-- Start of Quoted text --
What does the future hold for cloud computing? 

For many businesses, beginning or continuing with their investment in and adoption of Cloud will be the next step. Gartner have speculated that almost two-thirds (65.9%) of spending on application software will be directed toward cloud technologies in 2025 

Private Cloud 

Public cloud is a model where someone else hosts your data, for example: Microsoft Azure or Amazon Web Services. On the other hand, Private cloud is hosted over a private internal network, available only to select users. According to Forbes, many companies who previously migrated to 100% public cloud are now looking at moving to a private or hybrid solution. This is being driven by the need for better control, privacy, flexibility and the rising cost of Public Cloud. At Xperience, we have recently heavily invested in our private cloud offering: this is a growing need within our customer base and essential for our customers future growth.
-- End of Quoted text --
» Stated problem 1: Translate this sentence from the cloud computing passage into Spanish: "Public cloud is a model where someone else hosts your data, for example: Microsoft Azure or Amazon Web Services."
» Stated problem 2: From the cloud computing passage, return word for word everything from "Public cloud is" down to "customers future growth.".
-- Start of Raw data --
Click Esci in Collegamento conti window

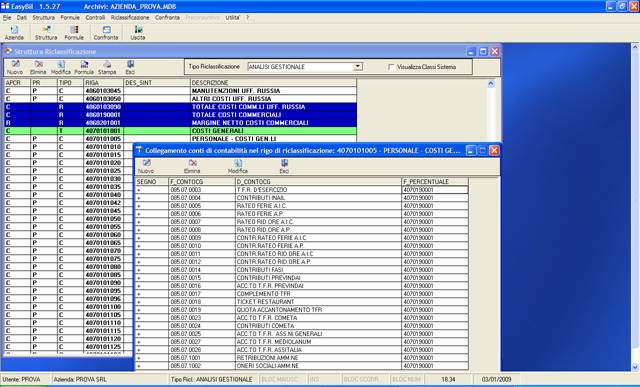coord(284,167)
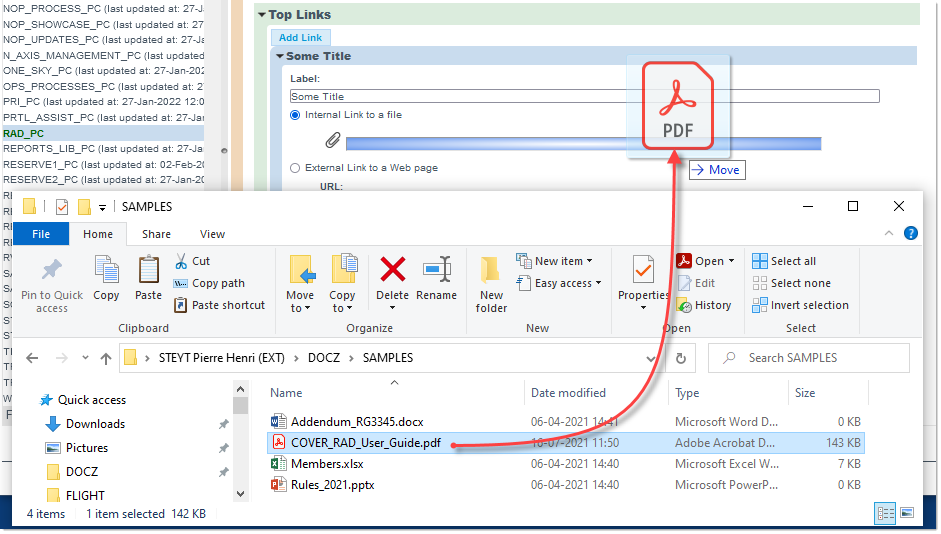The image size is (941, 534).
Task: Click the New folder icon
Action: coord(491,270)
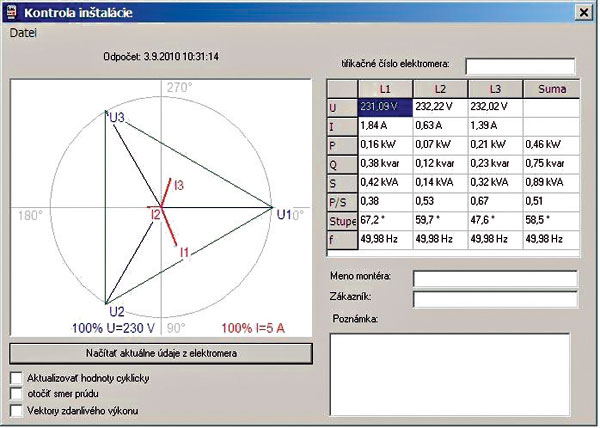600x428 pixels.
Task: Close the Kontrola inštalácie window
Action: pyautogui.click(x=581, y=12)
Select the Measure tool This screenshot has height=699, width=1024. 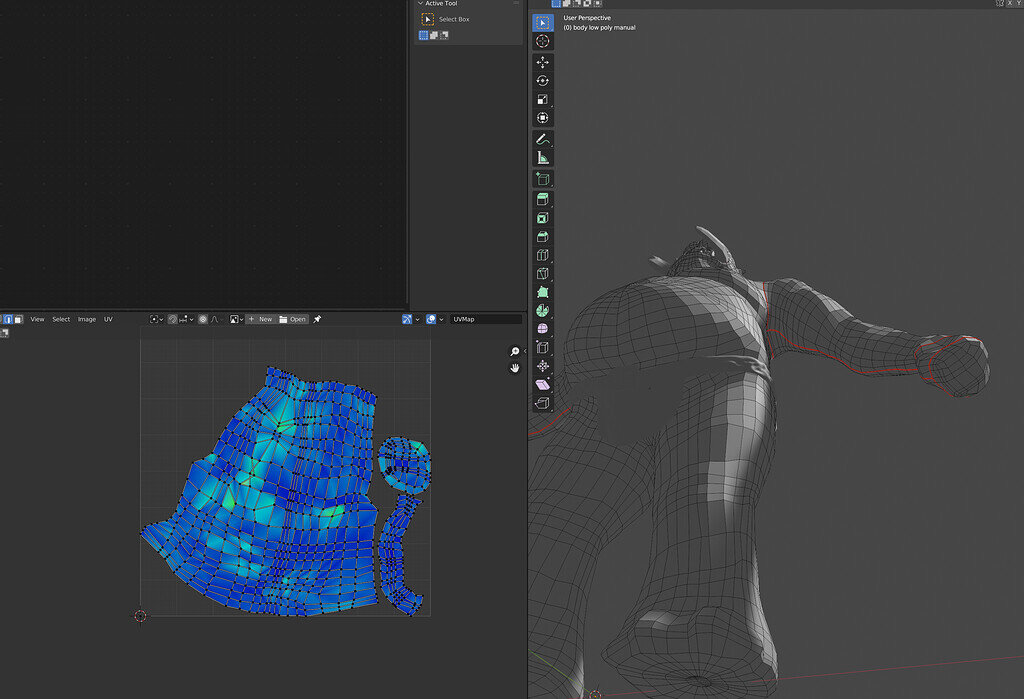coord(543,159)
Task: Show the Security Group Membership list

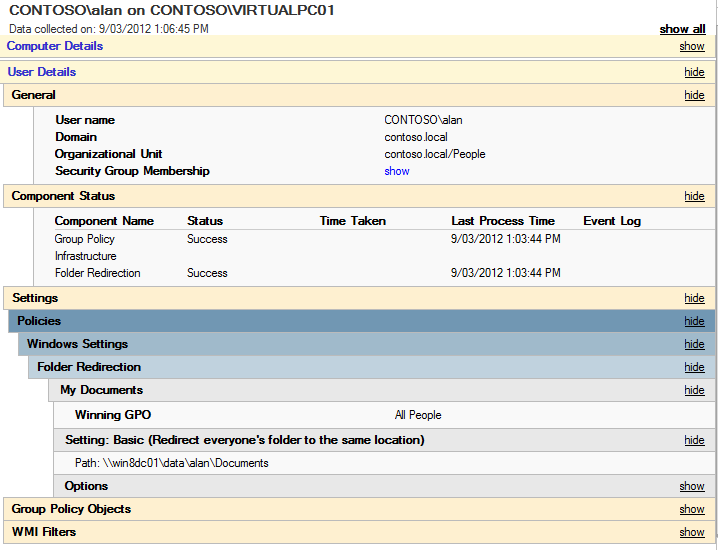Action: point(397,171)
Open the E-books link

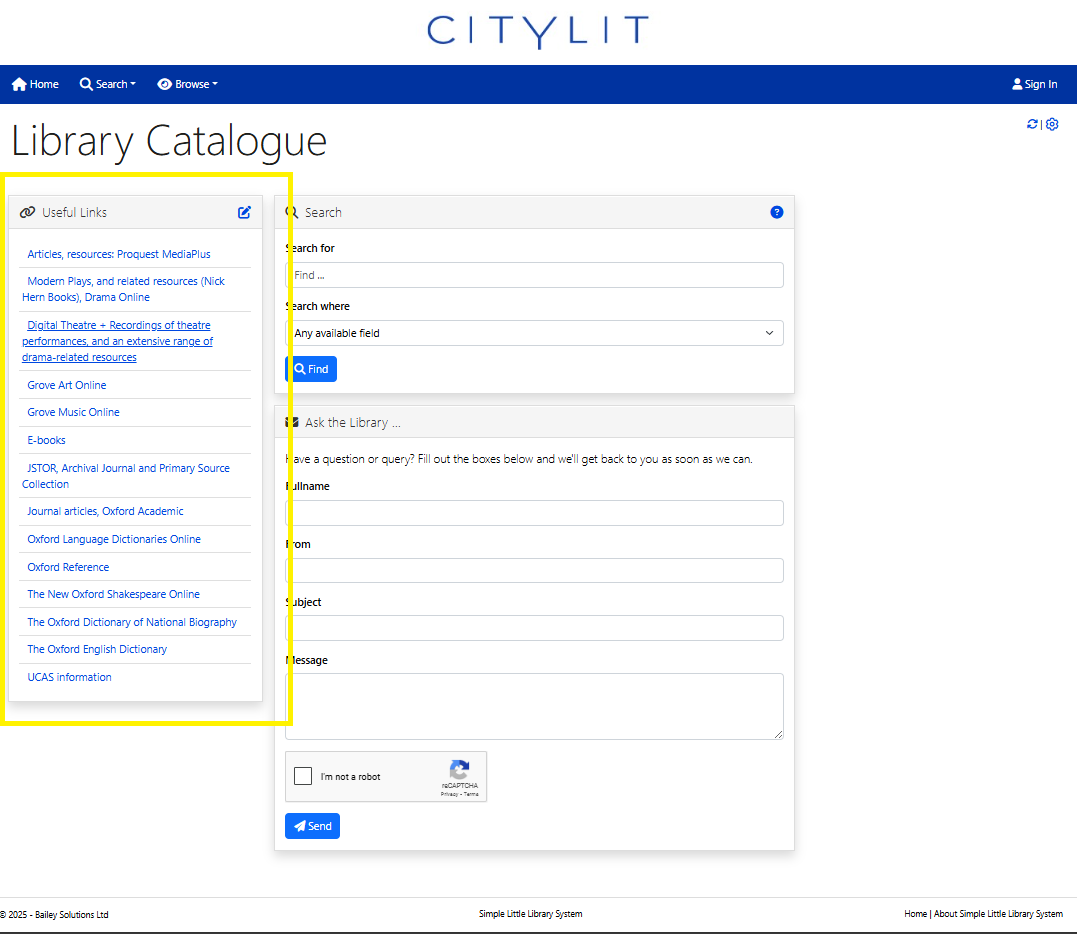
-- End of Raw data --
» Complete answer 1: La nube pública es un modelo en el que otra persona aloja tus datos, por ejemplo: Microsoft Azure o Amazon Web Services.

» Complete answer 2:
Public cloud is a model where someone else hosts your data, for example: Microsoft Azure or Amazon Web Services. On the other hand, Private cloud is hosted over a private internal network, available only to select users. According to Forbes, many companies who previously migrated to 100% public cloud are now looking at moving to a private or hybrid solution. This is being driven by the need for better control, privacy, flexibility and the rising cost of Public Cloud. At Xperience, we have recently heavily invested in our private cloud offering: this is a growing need within our customer base and essential for our customers future growth.